▶ _SUPPLIED TEXT_:
Moreover, a reference hologram is acquired in a region of the sample far from the MEMS in order to calculate the phase retardation caused only by the MEMS subtracting the phase shift due to the interferometer. The reference hologram is multiplexed in the same way of the MEMS hologram. The multiplexing of the reference hologram is needed to avoid distortion effects in the reconstructed phase maps. In fact, the rotation of the hologram is obtained through a cubic interpolation algorithm that introduces some distorting effects. In order to avoid that these distortions affect the retrieved phase map, both the MEMS holograms and references holograms have to be processed in the same way. Therefore the two holograms experience the same distortion that is eliminated when the phase map is retrieved by calculating the difference between the two holograms.
The image of the MEMS obtained by reconstructing the amplitude from the multiplexed hologram in the image plane, obtained through Fresnel–Kirchoff integral, is shown in Fig. 2. The image corresponding to the five holograms are partially overlapped and therefore cannot be separated. The inset in Fig. 2 shows the Fourier transform amplitude of the multiplexed hologram. It is clear that the holograms cannot be separated in Fourier plane, since the holograms Fourier transform are superimposed because of their size.
3. De-Multiplexing digital holograms
In order to de-multiplex the five holograms, we exploit the digital holography property to manage numerically the complex wavefields at different image planes. In fact, we reconstruct the multiplexed hologram in the back focal plane (BFP) of the imaging lens.
The complex wave field in the BFP is proportional to the Fourier transform of the complex amplitude of the wave at an input plane of the imaging lens, therefore it corresponds to the spectrum of the object wave. It is centred around a carrier frequency that depends on some geometrical parameters of the experimental setup such as the angle between the reference and the object beams and on the reconstruction distance d. In Fig. 3 is shown the amplitude reconstruction of the multiplexed hologram in the BFP, at the distance df=400 mm from the hologram plane.
Then, we choose a mask to filter each hologram in the BFP. The red frame in Fig. 3 indicates the shape and the dimension of the used filtering window, that is a circular window with a radius of 100 pixels, centred around the carrier frequency of the object spectrum. The transmittance of the mask is 1 within the frame and 0 outside. The dimension of the filtering windows is chosen with the aim to include the most of the useful spectrum of the object.
To extract all the five holograms, we rotate the mask with step of α, maintaining as pivot the centre of the reconstruction plane (as shown in Fig. 3). Then, each single wavefield is filtered and numerically back-propagated in the hologram plane.
At this point, we can proceed in two different ways. In the first case, the complex wavefields are rotated in the hologram plane by steps of – α by means of the same interpolation routine used in the multiplexing process. Finally these filtered holograms are reconstructed in the image plane. In the second case, the complex wavefields are firstly reconstructed in the image plane and, then, the in focus images are rotated.

▶ _EXERCISE TASKS_:
1. Restate the paragraph of the holography text beginning "Then, we choose a mask" as a short bulleted list that keeps its main facts.
2. In the holography text, how far from the hologram plane is the BFP amplitude reconstruction shown in Fig. 3?
The records below are taken from a different source than the text.

Excerpt from a data file:
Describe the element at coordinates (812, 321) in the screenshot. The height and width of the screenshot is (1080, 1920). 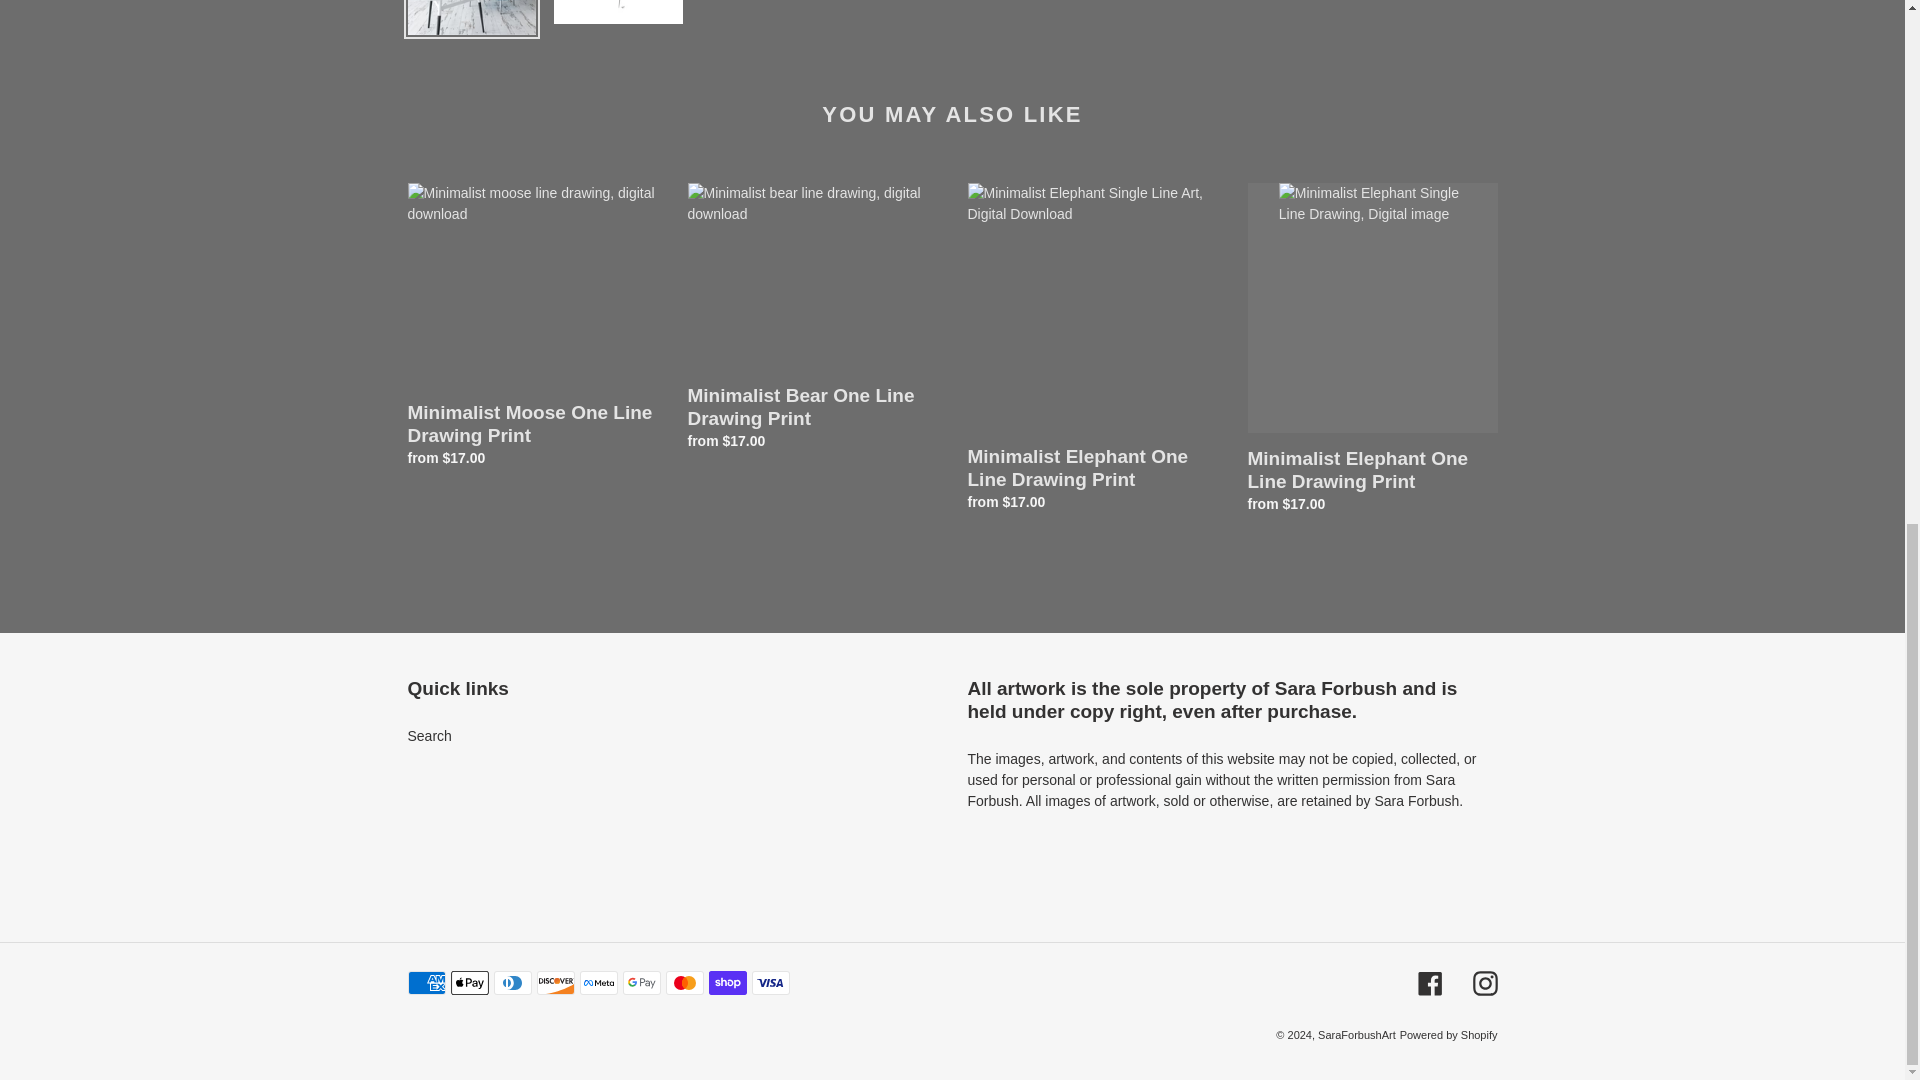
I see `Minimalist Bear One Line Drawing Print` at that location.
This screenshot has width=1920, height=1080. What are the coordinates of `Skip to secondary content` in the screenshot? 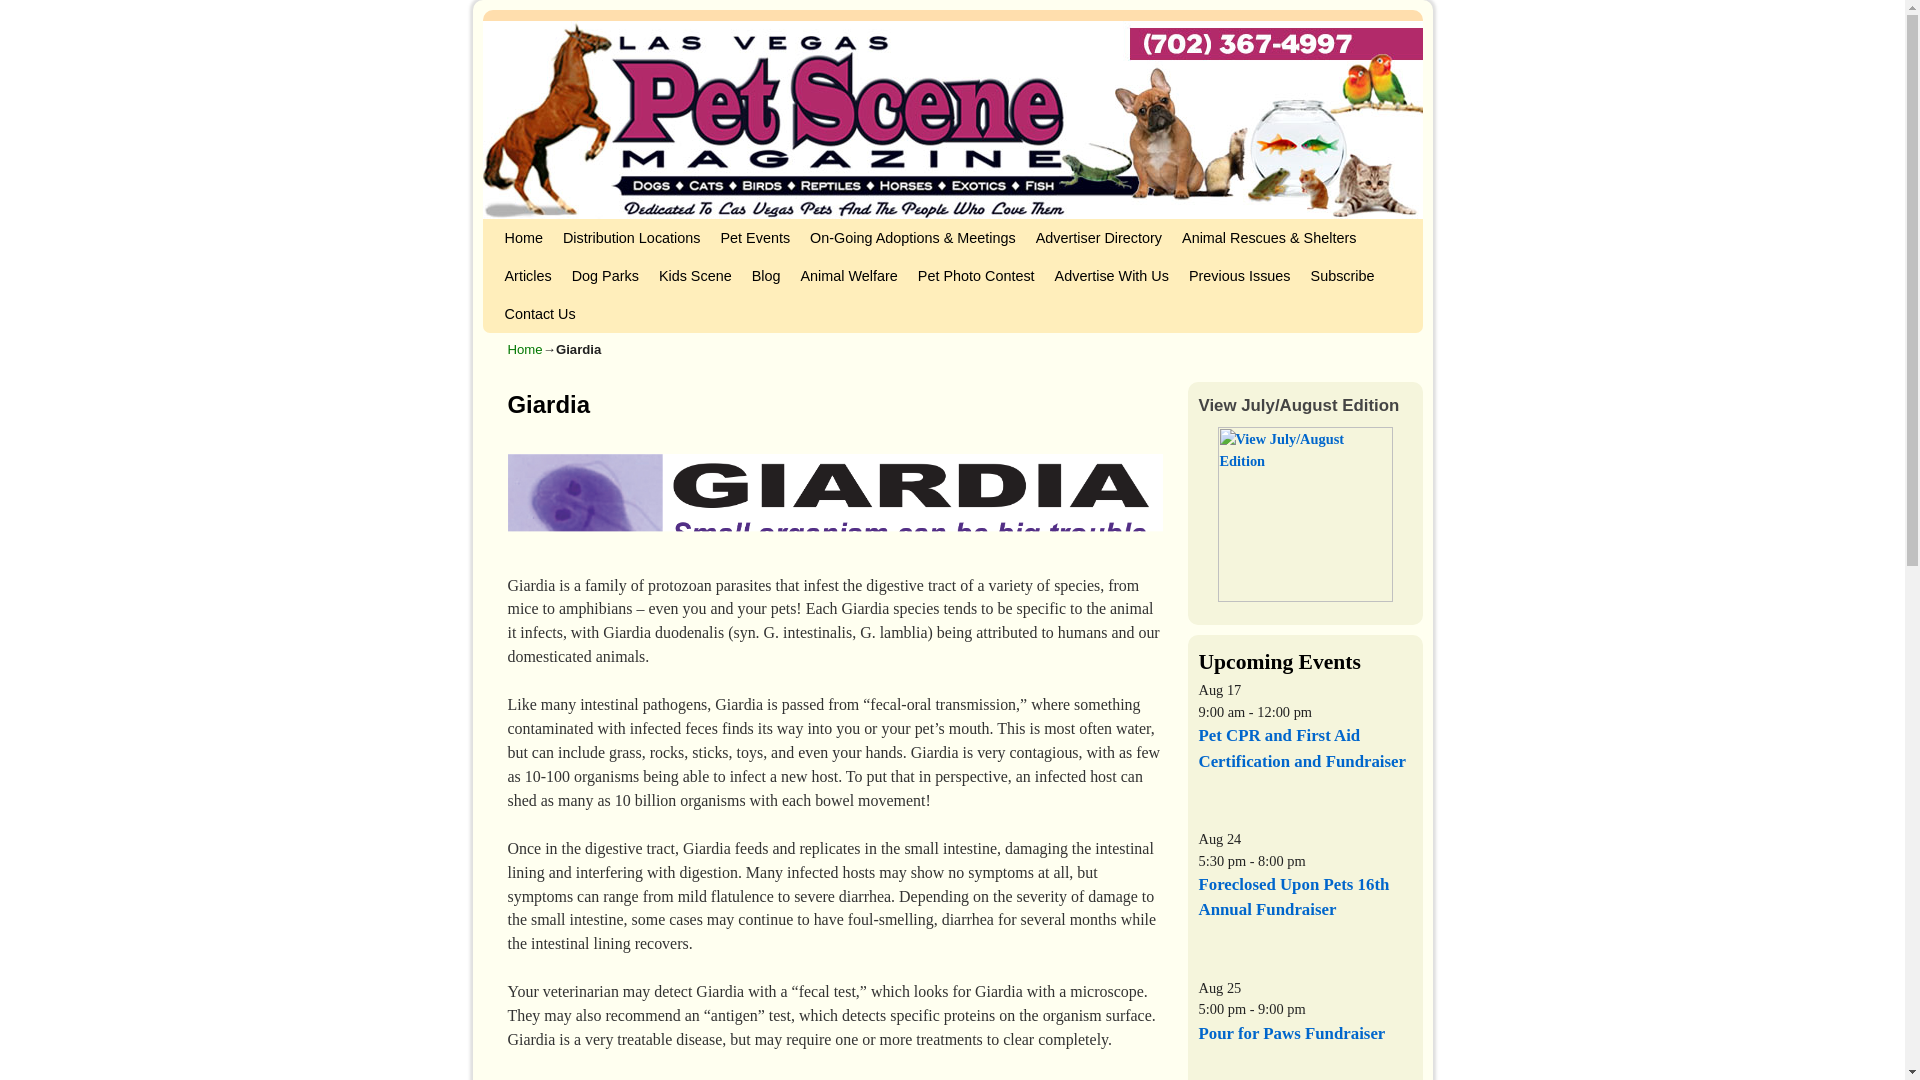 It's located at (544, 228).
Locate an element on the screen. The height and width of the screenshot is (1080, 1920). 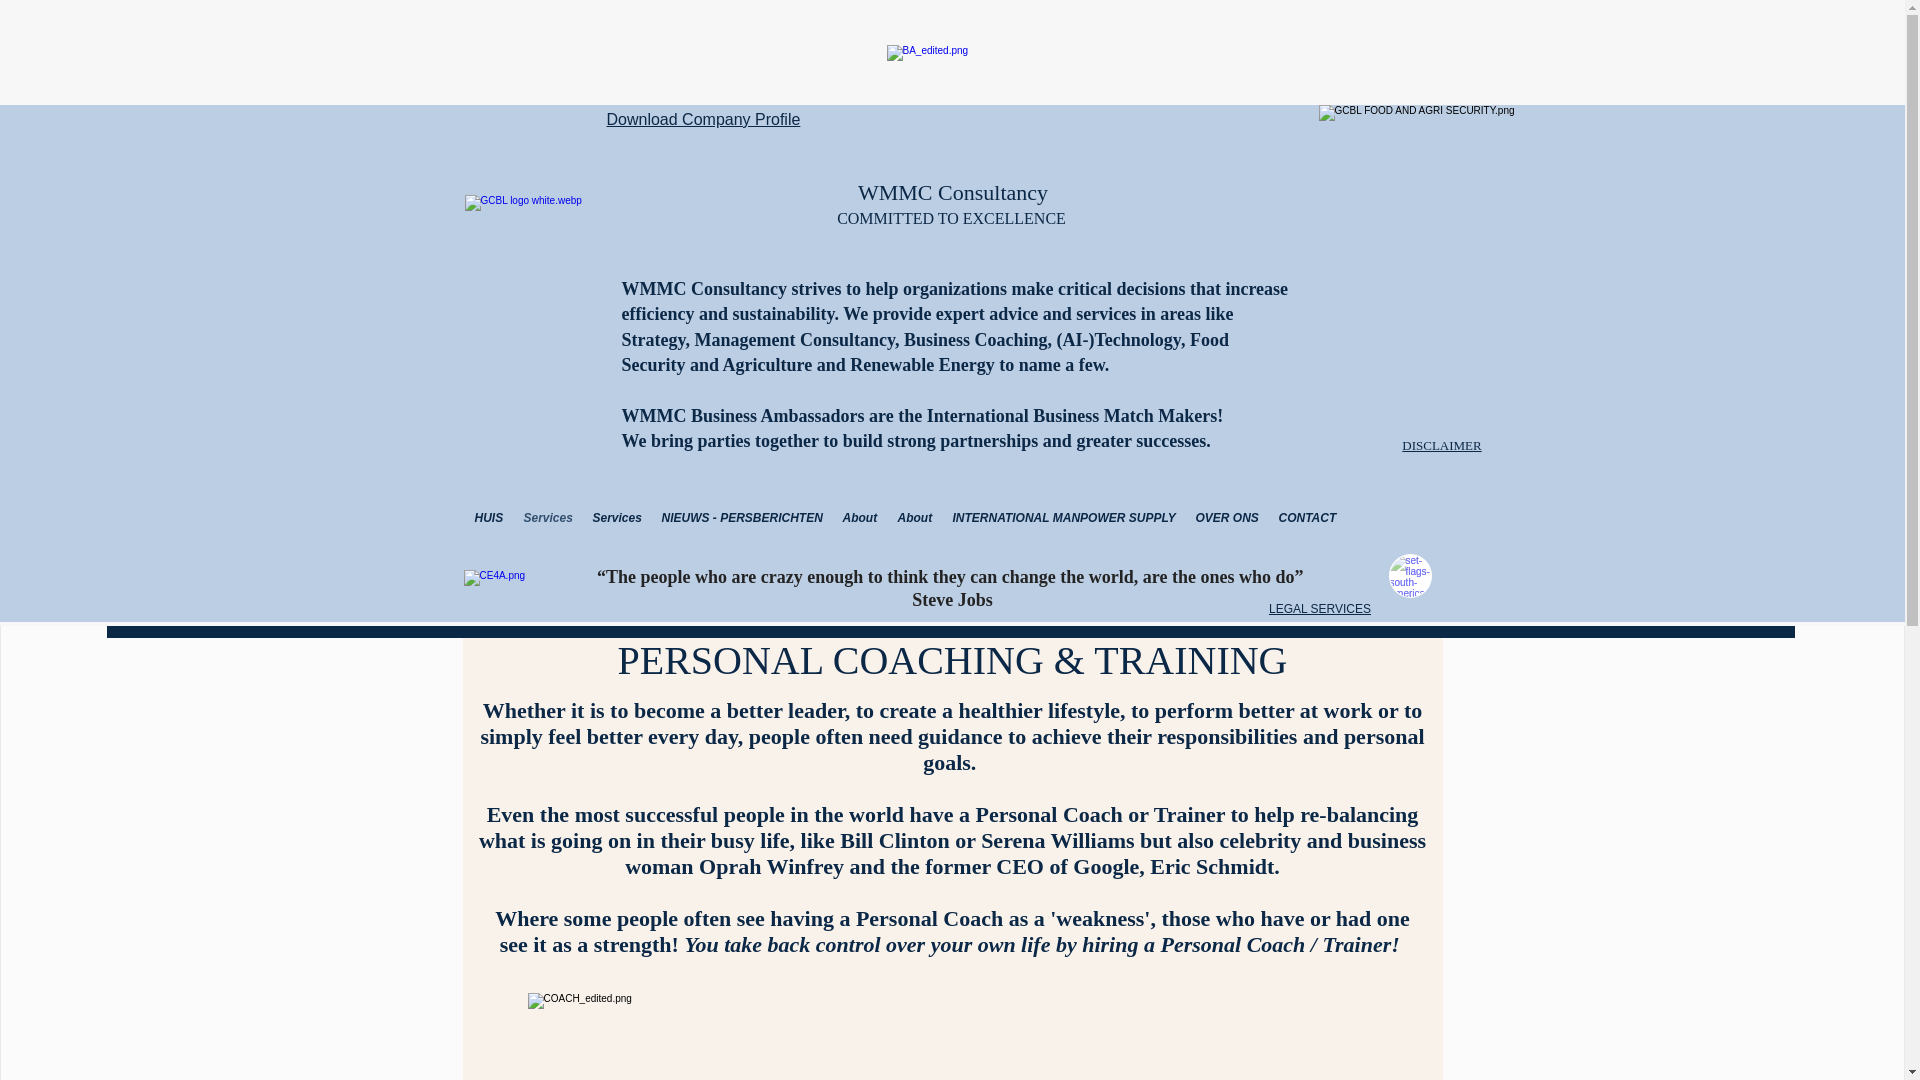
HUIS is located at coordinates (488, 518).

▶ _SOLUTIONS BY TASK_:
1.
- A mask is chosen to filter each hologram in the back focal plane (BFP).
- The filtering window, marked by the red frame in Fig. 3, is circular with a radius of 100 pixels and is centered on the carrier frequency of the object spectrum.
- The mask's transmittance is 1 inside the frame and 0 outside it.
- The window size is chosen to include most of the useful spectrum of the object.

2. It is at a distance of df = 400 mm from the hologram plane.